Continuing our exploration of what celebration looks like in modern Pagan families, this is the next in our series of blogs from the Children & Families Team, who write about the traditions they have developed to celebrate the full moons of the year with their children aged 3 years and up, continuing with the July full moon.
There are many names for the July full Moon including Buck moon, Thunder moon, Hay moon, Blessing moon and Fruit moon, but in our house, we call it watery moon. The theme of water is prevalent in our lives at this time of year as usually there has been a good spell of hot weather and as we grow a lot this reminds us how important water is.
Divination features this month. St Swithin’s falls on the 15th which is a weather lore marker regarding rain. The lore says that if it rains on St Swithin’s day more rain will come, and if it’s dry on the 15th then dry weather remains.
We will use the power of the July full moon to charge any divination tools we have by leaving them on the windowsill in the moonlight, so I shall be leaving my pendulum out to charge. We will also toast the moon and bathe in her light.
The herbs and scents for July moon are frankincense, orris, honeysuckle, lemon balm, hyssop, agrimony, gardenia, myrrh, sandalwood and calamus. The moon gardening activity is picking fruit that are ready as harvest on a full moon gives fruit more nutritive benefits.
Mid-West & Wales Liaison, Children & Families Team
The full moon in July is called the Hay Moon in England, and possibly other places in the UK and Ireland. No surprise, as if you drive out into agricultural areas right now, you will see fields burgeoning with tall grasses and other grains just waiting to be harvested. My kids love to watch the combine harvesters at work or see the tractors lumbering down country lanes holding the cumbersome hay bales on their complicated attachments. It’s a great way to note the turning of the season, the changing colours of the crops, the suddenly empty fields, and the flurry of activity across farmland. The Hay Moon can be about your own harvests – what are you proud of so far this year? What are you still looking forward to?

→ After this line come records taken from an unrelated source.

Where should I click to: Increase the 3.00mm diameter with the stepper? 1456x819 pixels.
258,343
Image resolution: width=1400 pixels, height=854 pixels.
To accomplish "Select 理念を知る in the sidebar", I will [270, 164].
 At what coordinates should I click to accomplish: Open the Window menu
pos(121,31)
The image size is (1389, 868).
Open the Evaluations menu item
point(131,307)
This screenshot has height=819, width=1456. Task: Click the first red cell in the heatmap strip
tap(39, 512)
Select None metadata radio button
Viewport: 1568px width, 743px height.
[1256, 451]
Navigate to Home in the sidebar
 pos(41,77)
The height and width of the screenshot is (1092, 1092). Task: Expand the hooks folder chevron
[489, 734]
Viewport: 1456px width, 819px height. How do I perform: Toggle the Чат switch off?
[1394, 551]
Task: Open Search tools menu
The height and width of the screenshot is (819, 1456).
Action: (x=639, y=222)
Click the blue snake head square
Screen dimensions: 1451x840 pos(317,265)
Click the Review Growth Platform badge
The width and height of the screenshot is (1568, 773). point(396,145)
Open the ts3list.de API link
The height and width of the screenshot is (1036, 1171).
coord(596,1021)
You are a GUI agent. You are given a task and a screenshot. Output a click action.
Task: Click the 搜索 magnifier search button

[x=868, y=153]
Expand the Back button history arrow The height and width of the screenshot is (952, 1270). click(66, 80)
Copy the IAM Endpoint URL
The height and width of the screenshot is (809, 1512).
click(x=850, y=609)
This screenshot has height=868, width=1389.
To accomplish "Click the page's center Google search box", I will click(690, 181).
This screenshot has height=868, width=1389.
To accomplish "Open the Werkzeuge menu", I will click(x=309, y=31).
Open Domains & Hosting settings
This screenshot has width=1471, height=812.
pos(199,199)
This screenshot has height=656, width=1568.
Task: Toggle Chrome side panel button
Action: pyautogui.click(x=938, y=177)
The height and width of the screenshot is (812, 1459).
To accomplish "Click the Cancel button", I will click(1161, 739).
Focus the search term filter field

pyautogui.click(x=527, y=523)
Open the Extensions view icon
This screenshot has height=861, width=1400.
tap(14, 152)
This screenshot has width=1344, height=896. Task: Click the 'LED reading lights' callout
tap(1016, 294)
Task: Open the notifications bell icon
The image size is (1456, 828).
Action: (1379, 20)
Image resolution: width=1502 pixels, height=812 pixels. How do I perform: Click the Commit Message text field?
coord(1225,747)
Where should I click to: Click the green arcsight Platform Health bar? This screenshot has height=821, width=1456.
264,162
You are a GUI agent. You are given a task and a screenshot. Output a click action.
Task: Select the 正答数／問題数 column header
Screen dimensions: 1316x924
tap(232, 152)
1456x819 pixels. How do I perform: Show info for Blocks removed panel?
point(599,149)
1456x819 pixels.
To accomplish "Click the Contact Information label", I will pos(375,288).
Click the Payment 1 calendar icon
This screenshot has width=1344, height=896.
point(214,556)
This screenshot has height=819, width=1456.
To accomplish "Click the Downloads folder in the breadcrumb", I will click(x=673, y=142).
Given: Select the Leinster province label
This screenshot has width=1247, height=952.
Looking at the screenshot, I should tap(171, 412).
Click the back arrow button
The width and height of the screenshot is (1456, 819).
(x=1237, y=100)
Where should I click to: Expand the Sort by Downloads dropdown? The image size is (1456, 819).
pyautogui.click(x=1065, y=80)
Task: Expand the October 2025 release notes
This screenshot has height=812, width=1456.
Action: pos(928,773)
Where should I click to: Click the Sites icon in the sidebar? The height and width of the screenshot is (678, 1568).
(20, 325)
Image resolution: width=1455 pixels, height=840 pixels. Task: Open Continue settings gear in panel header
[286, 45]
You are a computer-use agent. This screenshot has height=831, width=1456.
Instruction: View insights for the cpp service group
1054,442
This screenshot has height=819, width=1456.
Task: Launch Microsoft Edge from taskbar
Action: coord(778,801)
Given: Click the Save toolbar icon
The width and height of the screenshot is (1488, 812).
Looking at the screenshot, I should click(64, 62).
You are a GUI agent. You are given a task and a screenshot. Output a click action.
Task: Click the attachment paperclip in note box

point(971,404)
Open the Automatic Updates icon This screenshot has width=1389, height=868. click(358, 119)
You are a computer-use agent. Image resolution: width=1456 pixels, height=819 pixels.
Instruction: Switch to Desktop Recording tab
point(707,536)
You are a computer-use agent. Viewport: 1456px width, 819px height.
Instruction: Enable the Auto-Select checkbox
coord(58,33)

July’s full moon in 2022 was a supermoon, a cool-sounding name very popular with the kids! It means that the moon is at its perigee, a fancy word meaning its closest point to Earth. So, on a supermoon, the moon is both full and the closest it can be to Earth, making it appear very large and very bright. This may continue for a few days after the “official” full moon date, too. A supermoon in July is a great opportunity to get a good view of our beautiful satellite, as there’s a better chance of good weather and less cloud cover. My 12-year-old was particularly excited to get his telescope out and see if he could see some craters!